╭──
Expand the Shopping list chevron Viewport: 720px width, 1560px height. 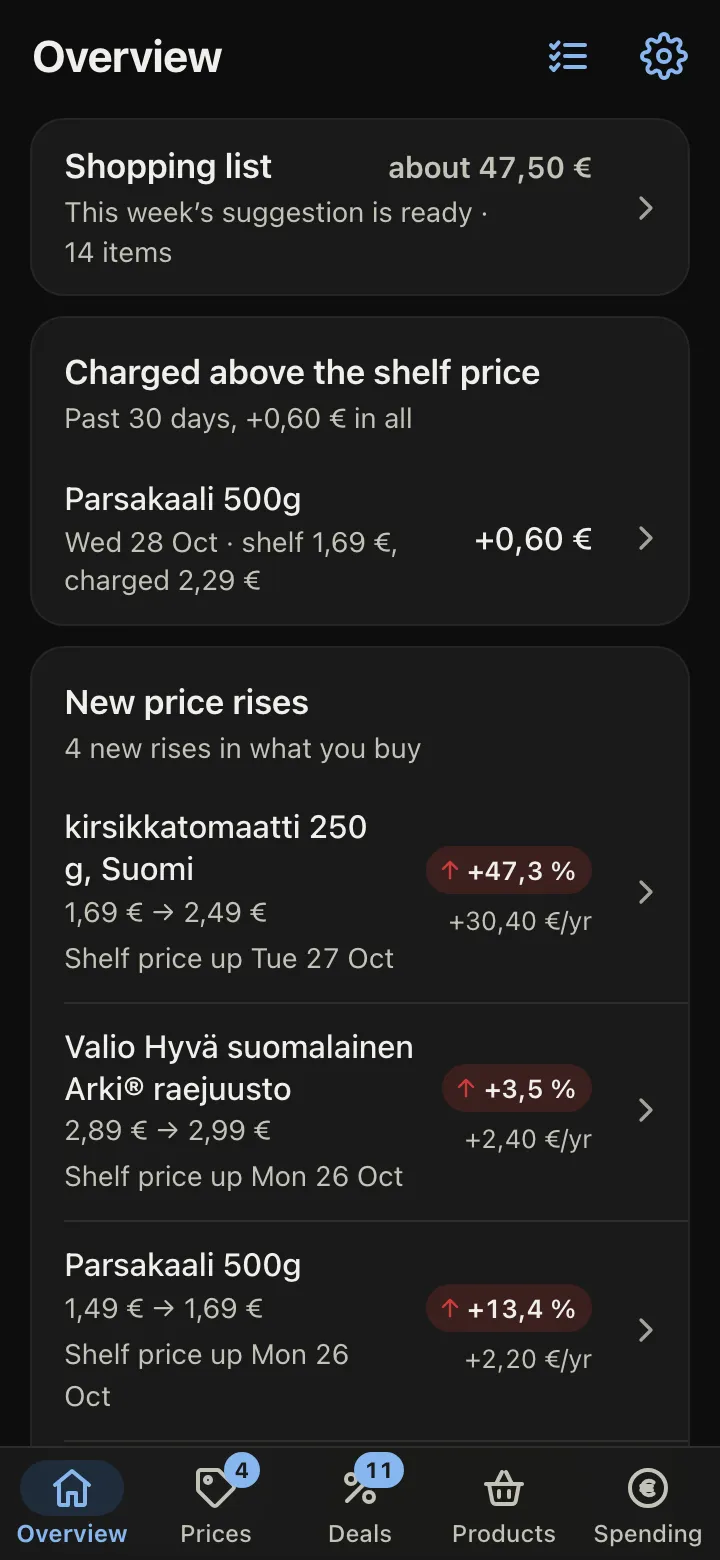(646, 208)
╰──
╭──
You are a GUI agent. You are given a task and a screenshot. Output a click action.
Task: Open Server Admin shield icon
╰──
╭──
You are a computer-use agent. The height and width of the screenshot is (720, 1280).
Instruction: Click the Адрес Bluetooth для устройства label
╰──
## Work item
What is the number of lines in the data that include "screenshot"? Answer with that number alone.

## Exercise output
2